You will also need an IBM Cloud Api Key. Follow the steps here if you don't have one - https://cloud.ibm.com/docs/account?topic=account-userapikey&interface=ui#create_user_key
The deployment creates the following resources.
-
A Virtual Private Cloud (Gen 2) spanning one or three zones with a public gateway and private subnet in each zone.
-
A Red Hat OpenShift on IBM Cloud cluster.
-
One block storage volume attached to each worker node.
-
Portworx Enterprise running highly-available software-defined persistent storage.
-
A managed database service (Databases for Etcd) for Portworx cluster metadata to keep the metadata separate from application data (optional).
-
A Cloud Object Storage instance to back up the internal registry of your cluster.
Refer to Quotas and service limits and ensure that your IBM Cloud account has sufficient resource quotas available.
Refer to User access permissions to verify that your account has been assigned the necessary IBM Cloud IAM permissions to create the resources in the deployment.

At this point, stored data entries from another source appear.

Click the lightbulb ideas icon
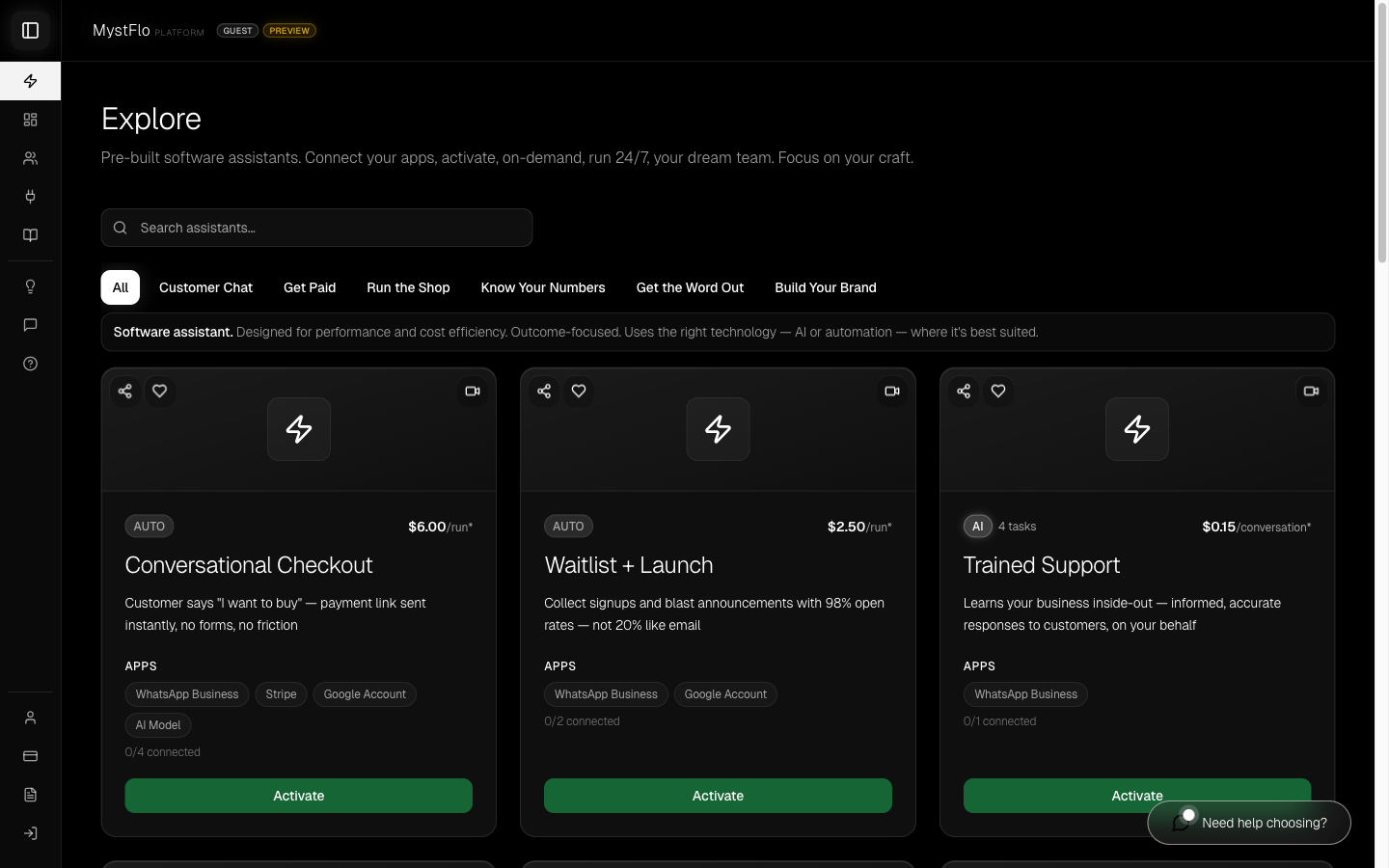Image resolution: width=1389 pixels, height=868 pixels. (x=30, y=286)
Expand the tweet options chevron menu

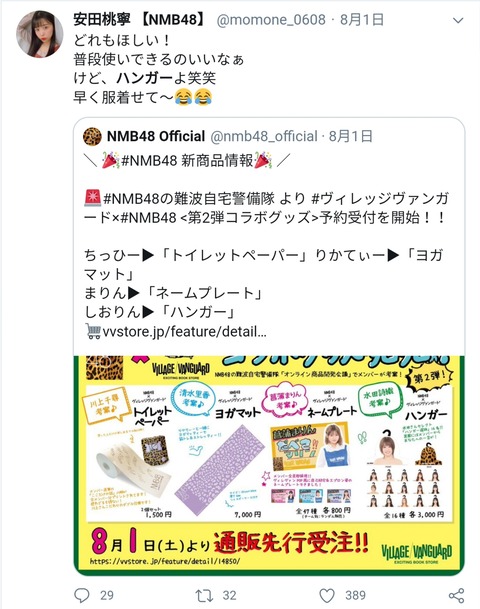458,21
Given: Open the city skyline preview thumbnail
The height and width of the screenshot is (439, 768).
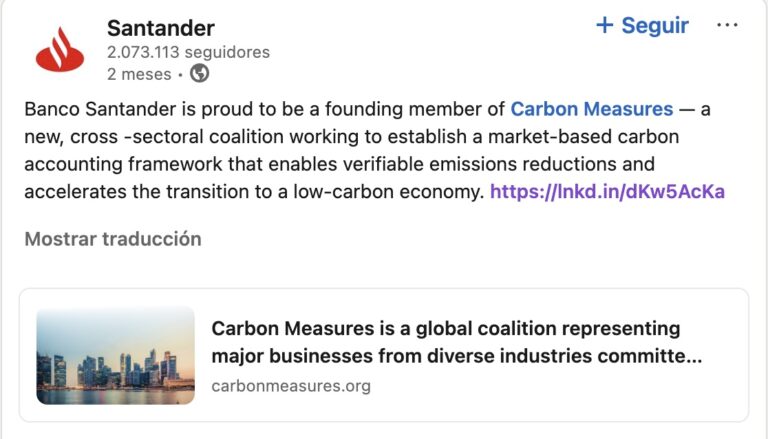Looking at the screenshot, I should point(116,355).
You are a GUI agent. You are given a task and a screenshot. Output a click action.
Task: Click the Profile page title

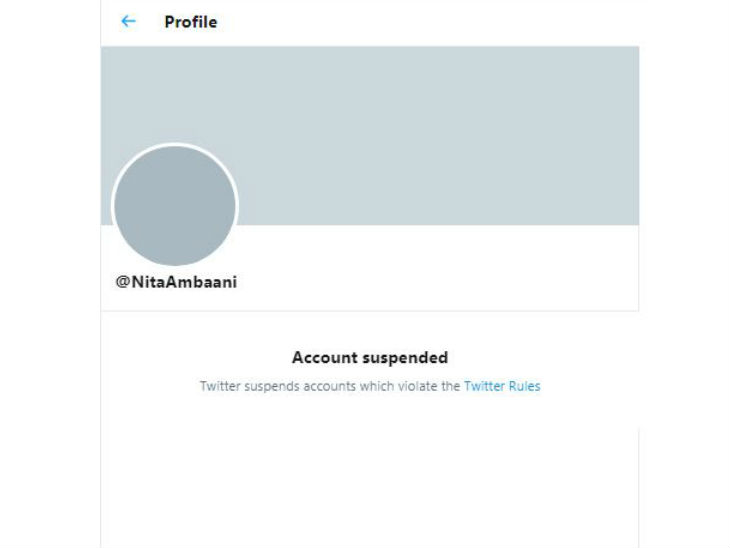coord(191,22)
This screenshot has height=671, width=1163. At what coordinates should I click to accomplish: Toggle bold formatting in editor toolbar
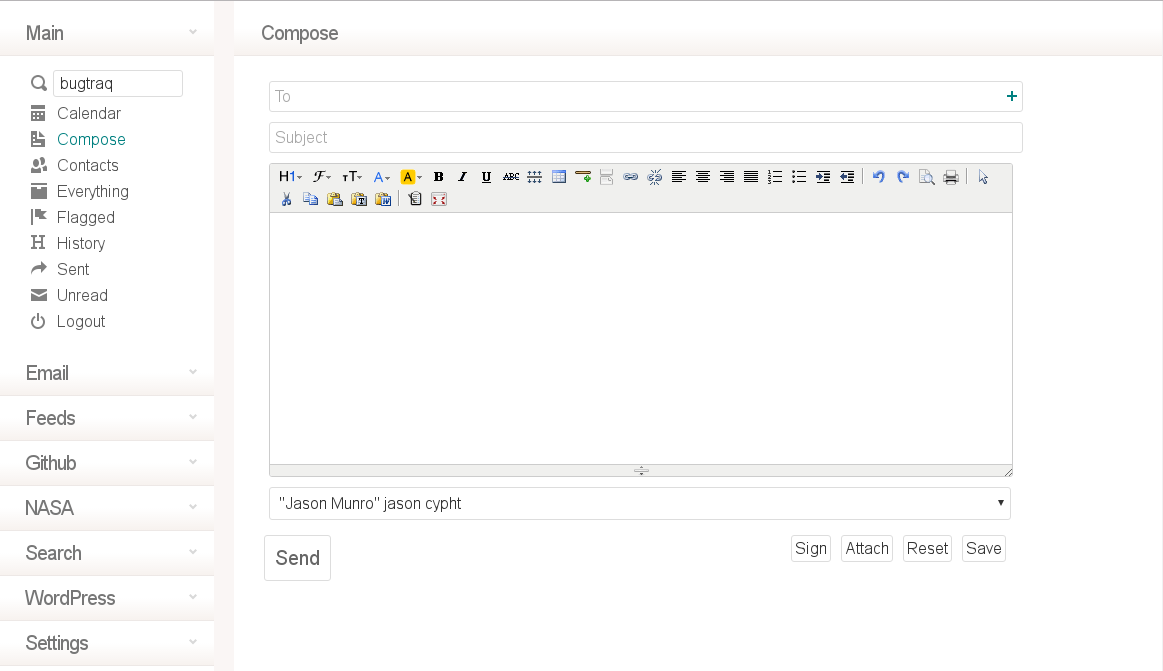click(x=438, y=177)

As part of the deployment, any of the following services can be installed. For more information about available services, visit the Cloud Pak for Data services catalog.
- Cloud Pak for Data Bedrock Services
- Data Virtualization
- Watson Knowledge Catalog
- Watson Studio
- Watson Machine Learning
- Watson AI OpenScale
- Cognos Dashboard Engine
- Analytics Engine powered by Apache Spark
- DataStage
- Db2 Warehouse
- Db2oltp
- Decision Optimization
- Cognos Analytics
- SPSS Modeler
- Master Data Management
It is recommended that these scripts be executed from a Docker container to ensure that the required tools and packages are available. Docker can be installed for your system using instructions found here. This deployment has been tested using Docker version 19.03.13.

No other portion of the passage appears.